/---

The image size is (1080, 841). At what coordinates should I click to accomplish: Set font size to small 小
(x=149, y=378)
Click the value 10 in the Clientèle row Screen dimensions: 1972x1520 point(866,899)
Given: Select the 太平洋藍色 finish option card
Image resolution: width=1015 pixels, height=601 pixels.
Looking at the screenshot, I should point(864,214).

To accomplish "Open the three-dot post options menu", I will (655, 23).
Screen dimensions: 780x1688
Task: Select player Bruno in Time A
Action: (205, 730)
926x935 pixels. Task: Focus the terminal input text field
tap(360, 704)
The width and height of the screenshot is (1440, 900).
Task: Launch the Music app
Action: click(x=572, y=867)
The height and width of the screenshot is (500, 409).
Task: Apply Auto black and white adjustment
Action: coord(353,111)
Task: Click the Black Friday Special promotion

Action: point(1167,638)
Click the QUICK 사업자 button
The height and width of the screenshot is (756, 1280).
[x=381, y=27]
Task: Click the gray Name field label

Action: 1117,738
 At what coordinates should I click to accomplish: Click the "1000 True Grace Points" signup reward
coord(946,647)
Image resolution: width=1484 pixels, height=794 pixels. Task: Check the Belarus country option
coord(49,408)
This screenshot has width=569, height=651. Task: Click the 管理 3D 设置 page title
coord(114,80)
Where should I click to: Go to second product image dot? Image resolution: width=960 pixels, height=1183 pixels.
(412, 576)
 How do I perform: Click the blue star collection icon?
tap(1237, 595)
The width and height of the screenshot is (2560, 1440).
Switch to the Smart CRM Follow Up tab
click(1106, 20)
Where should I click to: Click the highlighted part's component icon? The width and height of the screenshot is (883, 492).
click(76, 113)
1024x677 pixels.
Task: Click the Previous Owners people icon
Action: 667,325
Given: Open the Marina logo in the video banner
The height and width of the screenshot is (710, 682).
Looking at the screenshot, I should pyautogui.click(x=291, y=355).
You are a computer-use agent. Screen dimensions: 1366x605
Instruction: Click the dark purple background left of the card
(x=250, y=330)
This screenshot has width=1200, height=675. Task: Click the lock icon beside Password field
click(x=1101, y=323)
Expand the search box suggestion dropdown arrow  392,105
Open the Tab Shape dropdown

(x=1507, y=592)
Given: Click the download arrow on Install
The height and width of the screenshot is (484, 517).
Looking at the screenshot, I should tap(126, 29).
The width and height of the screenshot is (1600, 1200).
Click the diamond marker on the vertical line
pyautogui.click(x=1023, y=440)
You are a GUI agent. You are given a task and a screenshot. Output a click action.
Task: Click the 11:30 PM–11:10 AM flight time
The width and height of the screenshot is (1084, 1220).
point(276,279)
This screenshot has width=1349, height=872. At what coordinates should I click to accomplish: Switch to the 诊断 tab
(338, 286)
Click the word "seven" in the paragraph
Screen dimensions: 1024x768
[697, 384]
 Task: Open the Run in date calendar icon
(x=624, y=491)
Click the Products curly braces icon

\---

▶ [TASK TO COMPLETE]:
Render every line of the entries above as a Markdown table with the columns Row and Line, skipping blank lines.

▶ [EXERCISE RESULT]:
| Row | Line |
|---|---|
| 1 | The image size is (1080, 841). At what coordinates should I click to accomplish: Set font size to small 小 |
| 2 | (x=149, y=378) |
| 3 | Click the value 10 in the Clientèle row Screen dimensions: 1972x1520 point(866,899) |
| 4 | Given: Select the 太平洋藍色 finish option card |
| 5 | Image resolution: width=1015 pixels, height=601 pixels. |
| 6 | Looking at the screenshot, I should point(864,214). |
| 7 | To accomplish "Open the three-dot post options menu", I will (655, 23). |
| 8 | Screen dimensions: 780x1688 |
| 9 | Task: Select player Bruno in Time A |
| 10 | Action: (205, 730) |
| 11 | 926x935 pixels. Task: Focus the terminal input text field |
| 12 | tap(360, 704) |
| 13 | The width and height of the screenshot is (1440, 900). |
| 14 | Task: Launch the Music app |
| 15 | Action: click(x=572, y=867) |
| 16 | The height and width of the screenshot is (500, 409). |
| 17 | Task: Apply Auto black and white adjustment |
| 18 | Action: coord(353,111) |
| 19 | Task: Click the Black Friday Special promotion |
| 20 | Action: point(1167,638) |
| 21 | Click the QUICK 사업자 button |
| 22 | The height and width of the screenshot is (756, 1280). |
| 23 | [x=381, y=27] |
| 24 | Task: Click the gray Name field label |
| 25 | Action: 1117,738 |
| 26 |  At what coordinates should I click to accomplish: Click the "1000 True Grace Points" signup reward |
| 27 | coord(946,647) |
| 28 | Image resolution: width=1484 pixels, height=794 pixels. Task: Check the Belarus country option |
| 29 | coord(49,408) |
| 30 | This screenshot has width=569, height=651. Task: Click the 管理 3D 设置 page title |
| 31 | coord(114,80) |
| 32 | Where should I click to: Go to second product image dot? Image resolution: width=960 pixels, height=1183 pixels. |
| 33 | (412, 576) |
| 34 |  How do I perform: Click the blue star collection icon? |
| 35 | tap(1237, 595) |
| 36 | The width and height of the screenshot is (2560, 1440). |
| 37 | Switch to the Smart CRM Follow Up tab |
| 38 | click(1106, 20) |
| 39 | Where should I click to: Click the highlighted part's component icon? The width and height of the screenshot is (883, 492). |
| 40 | click(76, 113) |
| 41 | 1024x677 pixels. |
| 42 | Task: Click the Previous Owners people icon |
| 43 | Action: 667,325 |
| 44 | Given: Open the Marina logo in the video banner |
| 45 | The height and width of the screenshot is (710, 682). |
| 46 | Looking at the screenshot, I should pyautogui.click(x=291, y=355). |
| 47 | You are a computer-use agent. Screen dimensions: 1366x605 |
| 48 | Instruction: Click the dark purple background left of the card |
| 49 | (x=250, y=330) |
| 50 | This screenshot has width=1200, height=675. Task: Click the lock icon beside Password field |
| 51 | click(x=1101, y=323) |
| 52 | Expand the search box suggestion dropdown arrow  392,105 |
| 53 | Open the Tab Shape dropdown |
| 54 | (x=1507, y=592) |
| 55 | Given: Click the download arrow on Install |
| 56 | The height and width of the screenshot is (484, 517). |
| 57 | Looking at the screenshot, I should tap(126, 29). |
| 58 | The width and height of the screenshot is (1600, 1200). |
| 59 | Click the diamond marker on the vertical line |
| 60 | pyautogui.click(x=1023, y=440) |
| 61 | You are a GUI agent. You are given a task and a screenshot. Output a click action. |
| 62 | Task: Click the 11:30 PM–11:10 AM flight time |
| 63 | The width and height of the screenshot is (1084, 1220). |
| 64 | point(276,279) |
| 65 | This screenshot has width=1349, height=872. At what coordinates should I click to accomplish: Switch to the 诊断 tab |
| 66 | (338, 286) |
| 67 | Click the word "seven" in the paragraph |
| 68 | Screen dimensions: 1024x768 |
| 69 | [697, 384] |
| 70 |  Task: Open the Run in date calendar icon |
| 71 | (x=624, y=491) |
| 72 | Click the Products curly braces icon |